Details
-
Bug
-
Status: Open
-
Major
-
Resolution: Unresolved
-
2.4.4, 3.0.0
-
None
-
None
Description
While I was doing some changes in the executor allocation manager, I realized there is a bug with dynamic allocation in standalone mode.
The issue is that if you run standalone mode with the default settings where the executor gets all the cores of the worker, spark core (allocation manager) doesn't know the number of cores per executor to be able to calculate how many tasks can fit on an executor.
It therefore defaults to the use the default EXECUTOR_CORES which is 1 and thus could calculate it needs way more containers there are actually does.
For instance, I have a worker with 12 cores. That means by default when I start an executor on it, it gets 12 cores and can fit 12 tasks.
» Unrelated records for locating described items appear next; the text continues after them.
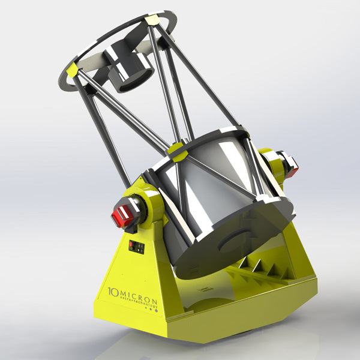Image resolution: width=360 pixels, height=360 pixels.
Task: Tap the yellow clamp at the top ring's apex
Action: (151, 20)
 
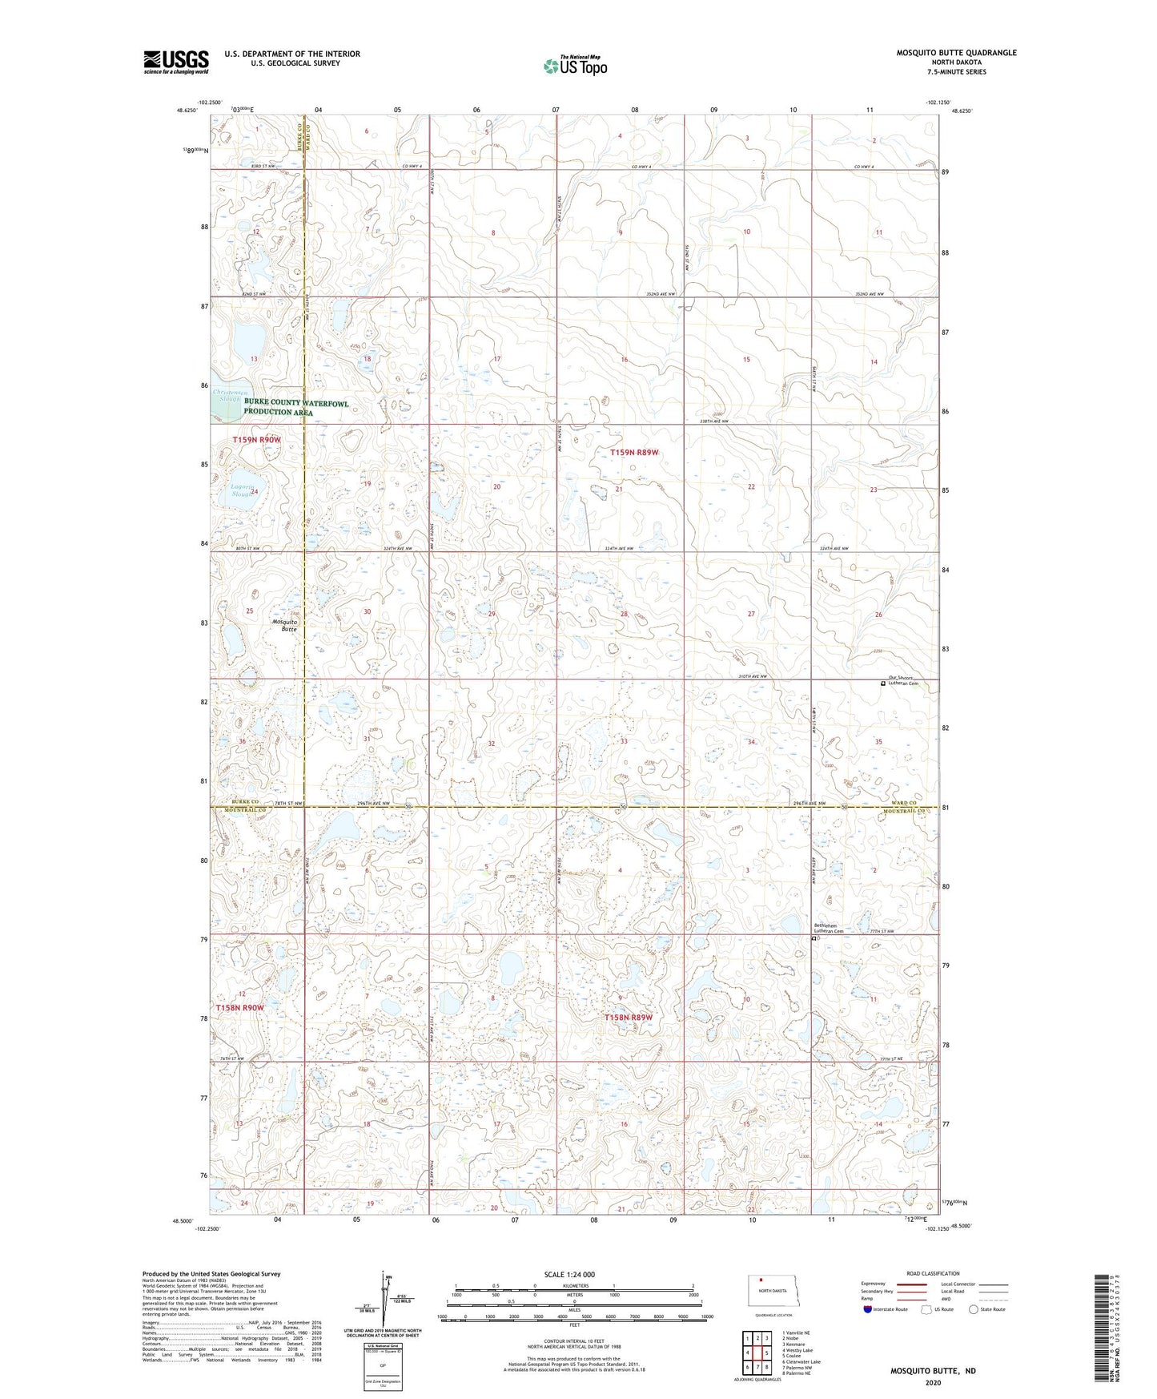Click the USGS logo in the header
(176, 61)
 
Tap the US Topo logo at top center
(574, 66)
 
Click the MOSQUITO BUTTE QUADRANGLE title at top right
(956, 53)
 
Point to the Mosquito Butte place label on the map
(285, 626)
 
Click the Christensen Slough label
(227, 395)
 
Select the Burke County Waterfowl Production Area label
(296, 407)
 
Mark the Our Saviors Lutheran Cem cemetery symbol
(883, 683)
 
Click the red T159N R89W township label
(634, 453)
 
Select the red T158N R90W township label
(239, 1007)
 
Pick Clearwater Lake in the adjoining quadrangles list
(804, 1361)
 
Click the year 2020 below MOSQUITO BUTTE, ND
(933, 1382)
The allocation manager would use the default of 1 core per executor and say it needs 12 executors when it only needs 1.
The fix for this isn't trivial since it would need to know how many cores each one has and I assume it would also need to handle heterogenous nodes. I could start workers on nodes with different numbers of cores - one with 24 cores and one with 16 cores. How do we estimate the number of executors in this case. We could just choose the min of existing ones or something like that as an estimate and it would be closer, unless of course the next executor you got didn't actually have that.